At the young age of 5 years old, I was introduced to the concept of neurodivergency. My elementary school participated in mainstreaming, a practice in which students with special needs are integrated into general education settings. So, in my kindergarten class there were a few neurodivergent students.
I could tell that they were different, but I also understood that this was perfectly okay. We played and learned together, which reinforced the importance of inclusion and acceptance.

I arrived at high school with a passion for work in special education and was accepted into a program known as “PE Partners”, a physical education class made up of neurotypical and neurodivergent students.
My experiences in this program were incredibly positive and meaningful, except for the day a young neurodivergent student became incredibly agitated and began to get physically violent. The boy was autistic, which hindered his ability to regulate his emotions and physical outburst. During this specific outburst, the boy had to be physically restrained by an aide. She held him down on the ground, arms restricted, as he screamed and cried and begged.
The scene was traumatic to say the least.

Considering how distraught I was, I can only imagine how difficult that moment must have been to process for a student with an intellectual disability. The worst part is, at the time, there was really no other option to deescalate the situation. If he had not been restrained, he could have been a serious harm to himself or others. There needs to be more options for responding to such crises.
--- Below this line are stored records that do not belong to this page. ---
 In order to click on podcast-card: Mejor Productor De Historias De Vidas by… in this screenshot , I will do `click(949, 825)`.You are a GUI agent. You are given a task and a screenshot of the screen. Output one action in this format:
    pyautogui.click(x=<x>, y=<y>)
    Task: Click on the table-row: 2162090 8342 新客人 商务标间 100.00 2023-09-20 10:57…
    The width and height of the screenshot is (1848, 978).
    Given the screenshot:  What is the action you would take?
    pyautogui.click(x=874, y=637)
Students in special education are particularly vulnerable to experiencing mental health crises. They have higher levels of emotional, behavioral, developmental, and trauma-related needs. For instance, one report notes that students eligible for “emotional disturbance” in Connecticut face very high rates of suspension and removal, suggesting gaps in behavioral-health supports. Furthermore, there has been a sharp rise in restraint and seclusion incidents in Hamden and Clinton schools. Officials link this increase to post-pandemic trauma, behavioral escalations, and disruptions in special education programs.
As schools struggle to manage increased emotional and behavioral challenges with limited resources and support systems, a mental health crisis among children in special education grows.
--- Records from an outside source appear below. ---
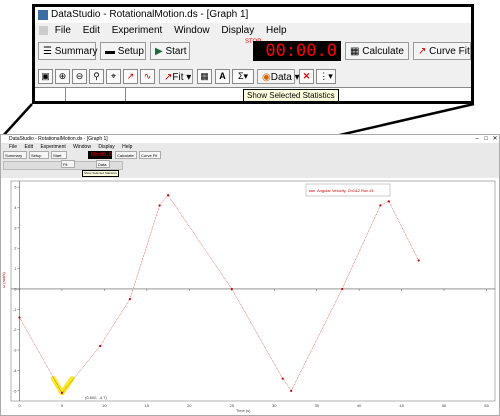  Describe the element at coordinates (28, 147) in the screenshot. I see `menu-edit: Edit` at that location.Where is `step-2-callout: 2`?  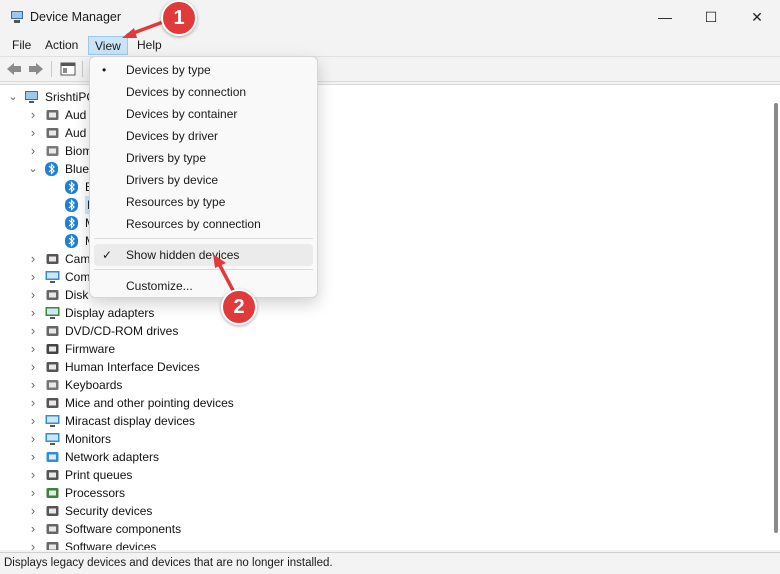
step-2-callout: 2 is located at coordinates (239, 307). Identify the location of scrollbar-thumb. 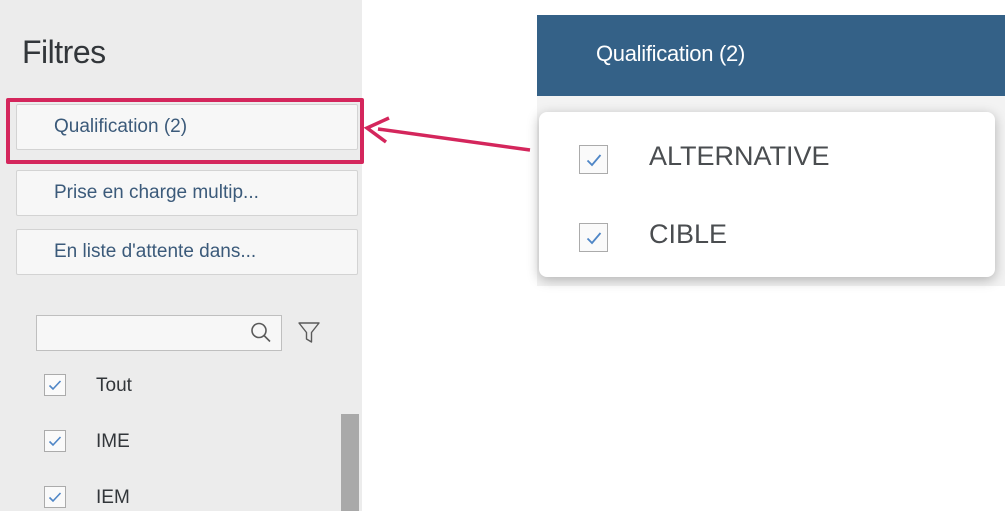
(350, 462).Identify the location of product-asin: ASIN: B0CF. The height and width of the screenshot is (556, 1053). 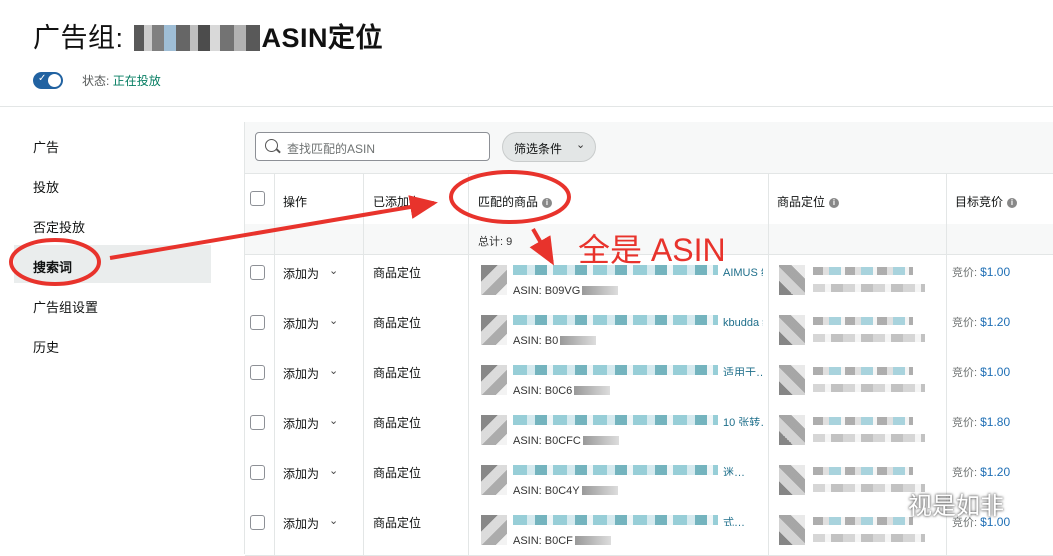
(562, 541).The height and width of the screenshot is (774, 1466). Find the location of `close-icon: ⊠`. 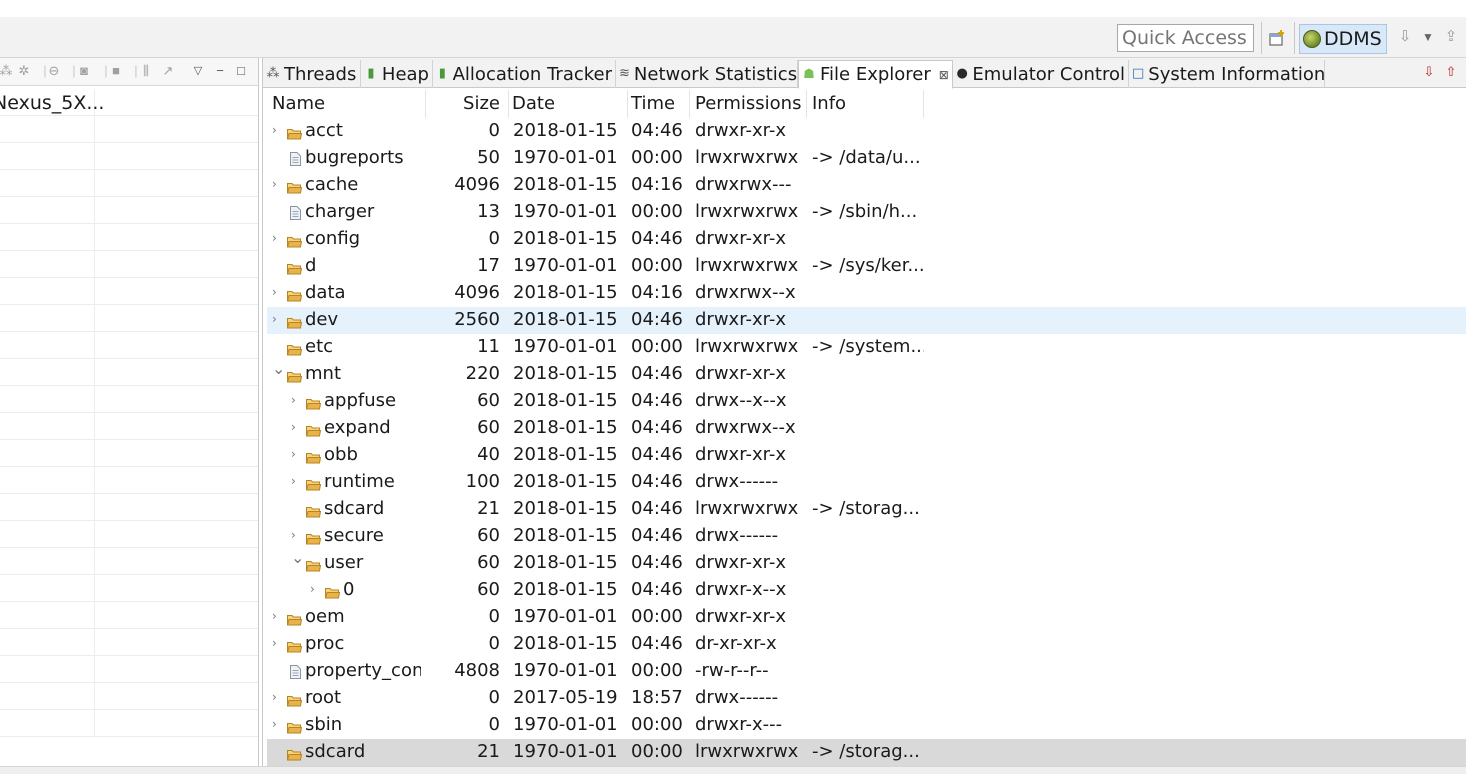

close-icon: ⊠ is located at coordinates (944, 75).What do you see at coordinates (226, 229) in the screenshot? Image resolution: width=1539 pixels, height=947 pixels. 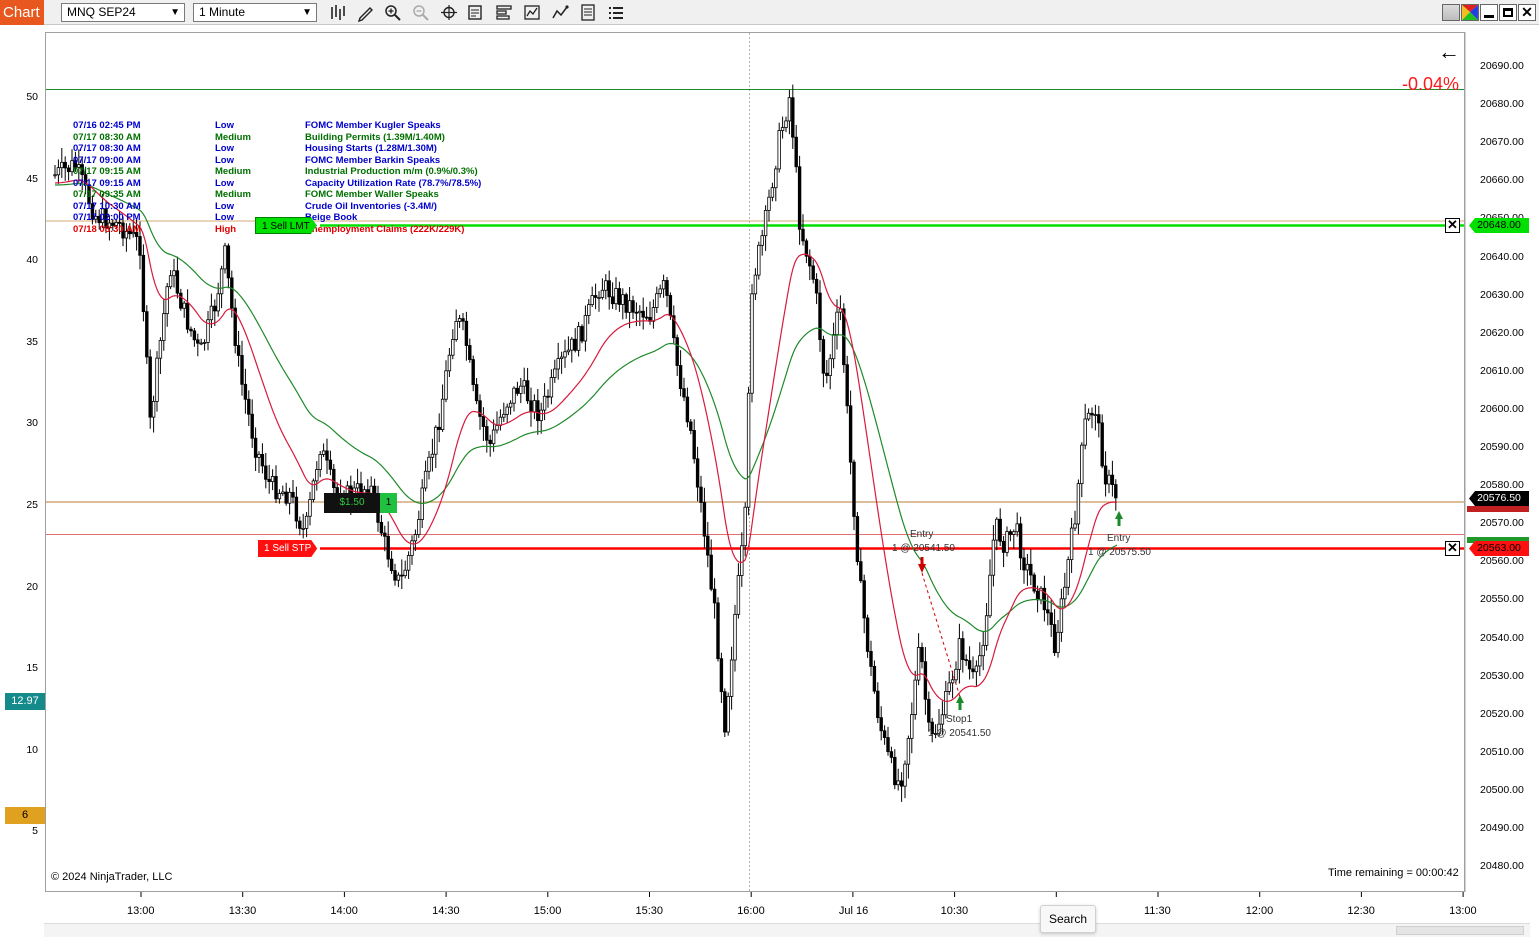 I see `event-impact: High` at bounding box center [226, 229].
I advocate for a mandate which requires dedicated, embedded mental-health professionals in every special education classroom or setting statewide. This can include school psychologists, counselors, and licensed social workers. It would be funded by the state and tracked by student to clinician ratios.
Existing Connecticut policy requires districts to adopt behavioral intervention plans and includes behavior assessments under recent legislation in special education. Additionally, the state’s “School Health and Sanitation” guidelines emphasize that districts should provide early and ongoing mental health screening, crisis intervention, staff development, parent-school linkages and community-based linkages.
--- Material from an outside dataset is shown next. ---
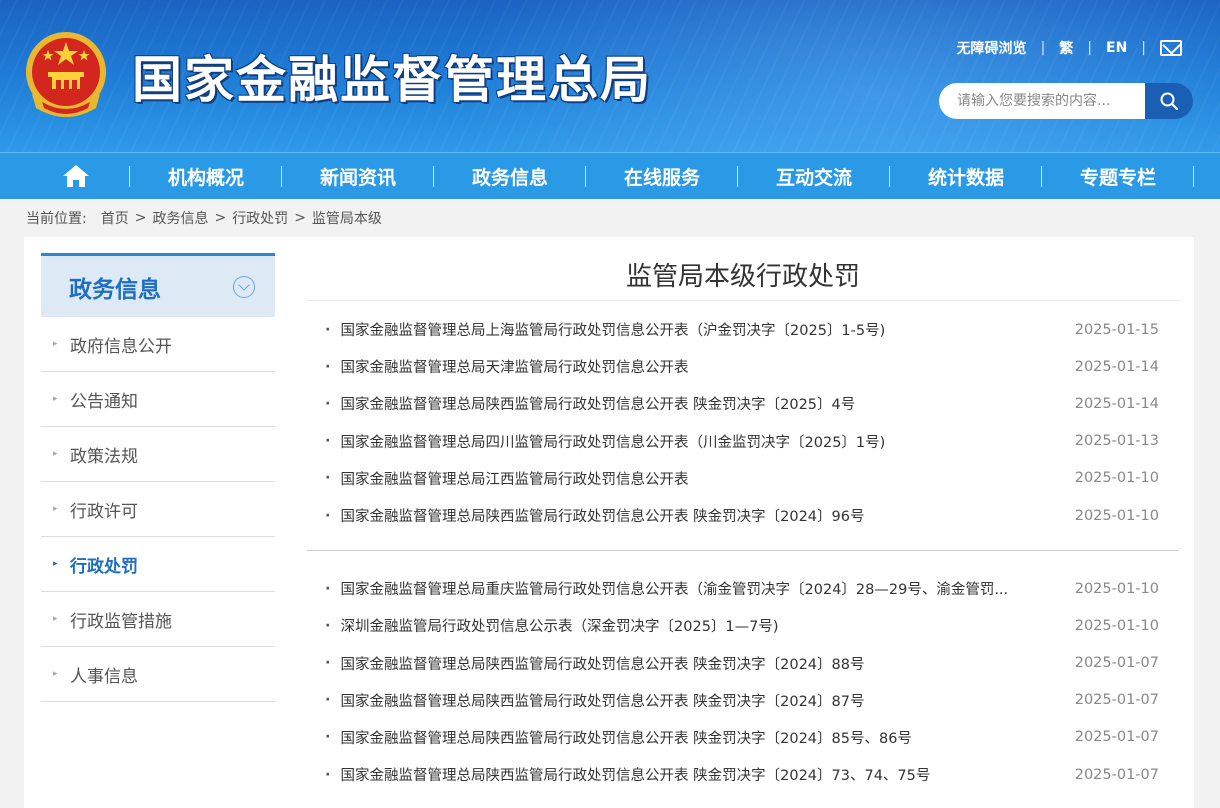 This screenshot has width=1220, height=808. Describe the element at coordinates (515, 478) in the screenshot. I see `item-title: 国家金融监督管理总局江西监管局行政处罚信息公开表` at that location.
I believe that we can take this focus on mental health in special education a step further. My suggested legislation would require each education classroom, or wing, to have at least one full-time licensed mental-health clinician dedicated to students with IEPs or other special-ed designations. While professional guidance currently recommends about one full-time school psychologist for every 500 students and one counselor for every 250, the reality is that many schools face ratios of 1:1,000 or worse. Thus, students with special needs are often left without consistent mental-health staffing.
When schools have dedicated mental health professionals embedded in special education settings, they can intervene early, provide screenings, link to community care, train staff in de-escalation, and create proactive support, ultimately helping to prevent mental health crises. Inevitably, the occasional crisis will still occur but studies show trauma-informed supports substantially reduce the use of restraints and seclusion.
A similar legislation has been successfully implemented in Sacramento County, California. They launched a county-wide initiative under the state’s Mental Health Student Services Act to place a full-time mental-health clinician in every public school. This model has expanded prevention, early intervention, and crisis services for more than 250,000 students and has been credited with transforming schools into “centers of wellness” by strengthening daily mental health support, not just emergency response.
This mandate would move the special education system from largely reactive discipline and punishment to proactive support and prevention. Rather than falling back on restraint, seclusion, suspension or exclusion, policy must promote services that prevent escalation. There is a lack of dedicated mental-health staffing in schools that needs to be corrected. I believe it can lead to measurable improvements, like reduced restraints, improved school climate, and better access to mental health for a vulnerable population. Supporting these students can improve well-being and educational outcomes.
We owe it to every child, especially those with special needs, to create schools where mental health is not an afterthought, but rather a foundation. No child should have to endure the trauma of physical restraint simply because our system lacks the resources to support them better. By embedding dedicated mental health professionals directly into special education classrooms across Connecticut, we can transform schools from places of crisis to places of care, growth, and true inclusion.
Emme Turner is a senior at Sacred Heart University, majoring in health science, and will be returning in the fall for her master’s in occupational therapy.